Barely two weeks have passed since New Democracy’s party conference and the image of unity that the governing party is trying to project is already shattering. Tuesday will be another one of those days for the Greek prime minister, as he attempts to steer his Cabinet through a packed reform agenda while two of his predecessors within New Democracy lob shots from the sidelines, challenging his governing model and the state of the country’s democratic institutions.
Samaras has become increasingly vocal in his attacks on the current leadership, and his latest broadside in parliament last Friday, targeting what he called the “executive state,” a phrase that has become shorthand in Greek political discourse for Mitsotakis’s top-down governing style, is causing visible irritation and discomfort among officials at Maximos Mansion.
Karamanlis, by contrast, prefers a different register. His decision not attend the party congress two weeks ago, spoke volumes. Tuesday evening he is due to speak at 7 p.m. at the Athens Concert Hall, at the presentation of a book on foreign affiars and the new world order co-authored by Konstantinos Arvanitopoulos and Konstantinos Filis. Samaras is also expected to be in the room. The government is bracing for the kind of pointed, carefully worded criticism that Karamanlis prefers to employ: indirect enough to deny, and sharp enough to land. His chosen territory is likely to be geopolitics, Greek- Turkish relations and Greece’s place in a turbulent international order.
According to reports, he will describe the European Union as “awkward” and “absent” from global developments, and express doubt that any new American leadership could restore the kind of strategic defense support Europe has relied on in the past. On Greece’s immediate neighborhood, he will issue a pointed warning against sending “the wrong messages” to Turkey, arguing that while national defense must be strengthened, peace agreements that amount to concessions are dangerous. He will also take aim at the Turkish legislation seeking to formalize the maximalist “Blue Homeland” doctrine into law, a claim to sovereignty over large swaths of the Aegean and Eastern Mediterranean that successive Greek governments have firmly rejected.
At a moment when the domestic debate also centers on rule of law and institutional trust, every word will be parsed. Months ago, he warned that restoring public confidence in political institutions would require “herculean effort,” and cautioned that if ignored, Greece would be “rushing headlong into a first-order political crisis.”
The government’s response has so far been calibrated irritation. Spokesman Pavlos Marinakis pushed back Monday, drawing a pointed distinction between parties built on “an ideological base and a platform of ideas” and those that reduce themselves to “the personal agenda of some individual.” He then added, that he wasn’t refering to the rumored new party by Antonis Samaras but also that he has belonged “since childhood not to the ‘Karamanlis party’ but to New Democracy, founded by Konstantinos Karamanlis” , a reference to Kostas Karamanlis’s late uncle and the party’s founder.

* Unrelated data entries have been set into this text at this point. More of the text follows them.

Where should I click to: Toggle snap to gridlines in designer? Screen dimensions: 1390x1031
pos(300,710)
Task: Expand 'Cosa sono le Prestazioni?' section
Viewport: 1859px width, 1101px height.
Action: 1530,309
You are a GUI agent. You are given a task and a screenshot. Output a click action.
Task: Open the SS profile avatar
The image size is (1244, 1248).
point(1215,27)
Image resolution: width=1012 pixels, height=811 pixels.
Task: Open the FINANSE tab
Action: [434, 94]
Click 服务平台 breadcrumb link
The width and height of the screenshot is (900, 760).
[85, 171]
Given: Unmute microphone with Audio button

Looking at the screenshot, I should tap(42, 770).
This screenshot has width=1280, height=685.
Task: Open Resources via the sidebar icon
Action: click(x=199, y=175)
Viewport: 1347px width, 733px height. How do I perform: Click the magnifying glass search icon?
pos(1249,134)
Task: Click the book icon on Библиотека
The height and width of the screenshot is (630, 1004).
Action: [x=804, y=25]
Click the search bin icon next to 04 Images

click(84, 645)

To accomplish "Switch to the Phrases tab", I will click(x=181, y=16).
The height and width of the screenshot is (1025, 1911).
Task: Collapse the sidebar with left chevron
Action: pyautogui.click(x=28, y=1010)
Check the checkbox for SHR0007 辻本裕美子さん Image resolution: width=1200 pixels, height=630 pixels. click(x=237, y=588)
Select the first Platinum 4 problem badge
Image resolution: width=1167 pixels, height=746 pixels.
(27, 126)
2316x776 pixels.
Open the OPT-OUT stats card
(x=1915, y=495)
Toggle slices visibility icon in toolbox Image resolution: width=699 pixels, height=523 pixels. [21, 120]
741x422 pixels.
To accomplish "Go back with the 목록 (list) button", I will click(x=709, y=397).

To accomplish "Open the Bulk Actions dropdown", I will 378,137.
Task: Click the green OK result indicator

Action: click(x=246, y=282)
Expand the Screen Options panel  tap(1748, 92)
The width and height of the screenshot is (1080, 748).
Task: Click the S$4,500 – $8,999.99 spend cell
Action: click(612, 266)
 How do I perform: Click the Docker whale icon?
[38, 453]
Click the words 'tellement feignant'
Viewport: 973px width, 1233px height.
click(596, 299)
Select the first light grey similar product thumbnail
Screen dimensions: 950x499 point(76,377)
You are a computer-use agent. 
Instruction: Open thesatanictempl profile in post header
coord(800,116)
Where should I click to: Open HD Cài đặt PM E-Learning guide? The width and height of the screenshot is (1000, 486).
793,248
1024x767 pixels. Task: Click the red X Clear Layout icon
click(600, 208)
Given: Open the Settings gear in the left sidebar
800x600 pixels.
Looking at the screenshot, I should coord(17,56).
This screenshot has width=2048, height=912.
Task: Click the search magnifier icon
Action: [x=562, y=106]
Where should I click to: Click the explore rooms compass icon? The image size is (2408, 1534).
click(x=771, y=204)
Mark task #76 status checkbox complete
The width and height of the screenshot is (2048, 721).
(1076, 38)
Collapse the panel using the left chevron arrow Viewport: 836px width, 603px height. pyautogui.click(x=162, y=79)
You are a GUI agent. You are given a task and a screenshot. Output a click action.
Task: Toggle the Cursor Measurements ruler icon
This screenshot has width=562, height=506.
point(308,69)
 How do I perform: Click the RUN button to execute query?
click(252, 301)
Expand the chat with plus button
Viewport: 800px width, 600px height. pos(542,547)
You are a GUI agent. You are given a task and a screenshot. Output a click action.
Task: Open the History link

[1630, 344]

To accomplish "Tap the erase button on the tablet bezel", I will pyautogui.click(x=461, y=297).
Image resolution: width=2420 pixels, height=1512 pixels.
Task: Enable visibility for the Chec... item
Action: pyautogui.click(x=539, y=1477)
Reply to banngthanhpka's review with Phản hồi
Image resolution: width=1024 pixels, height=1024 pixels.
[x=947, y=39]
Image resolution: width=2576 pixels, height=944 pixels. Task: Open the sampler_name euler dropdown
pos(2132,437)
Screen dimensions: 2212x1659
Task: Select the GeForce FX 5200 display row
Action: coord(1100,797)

In the midst of all this, Mitsotakis is due to sit down with his Cabinet at 11 a.m. and insist, against the noise, that the government is simply getting on with the job. Ministers are expected to hear updates on a bill transposing a European Union directive on pay transparency between men and women, the state of implementation of Greece’s Recovery Fund, which government sources say is entering its final stretch, and a framework for the new Common Agricultural Policy covering 2028 to 2034. The message to ministers, according to government sources, will be blunt: “You have pending obligations.” Aides say Mitsotakis wants to stay out of direct political confrontations for now, leaving commentary on the broader landscape to party officials, though he is expected to weigh in himself before the end of the week.
The day’s political calendar does not end there. Later Tuesday evening, former Prime Minister Alexis Tsipras is expected to formally launch his new party at an event in Thisseio, a historic neighborhood in central Athens. Tsipras, who led the radical-left Syriza party and governed Greece from 2015 to 2019, is aiming to consolidate left and center-left voters around a new political vehicle ahead of the next general election. For Mitsotakis, it is one more variable in an already crowded political day, a reminder that the pressures on New Democracy are not coming from one direction alone.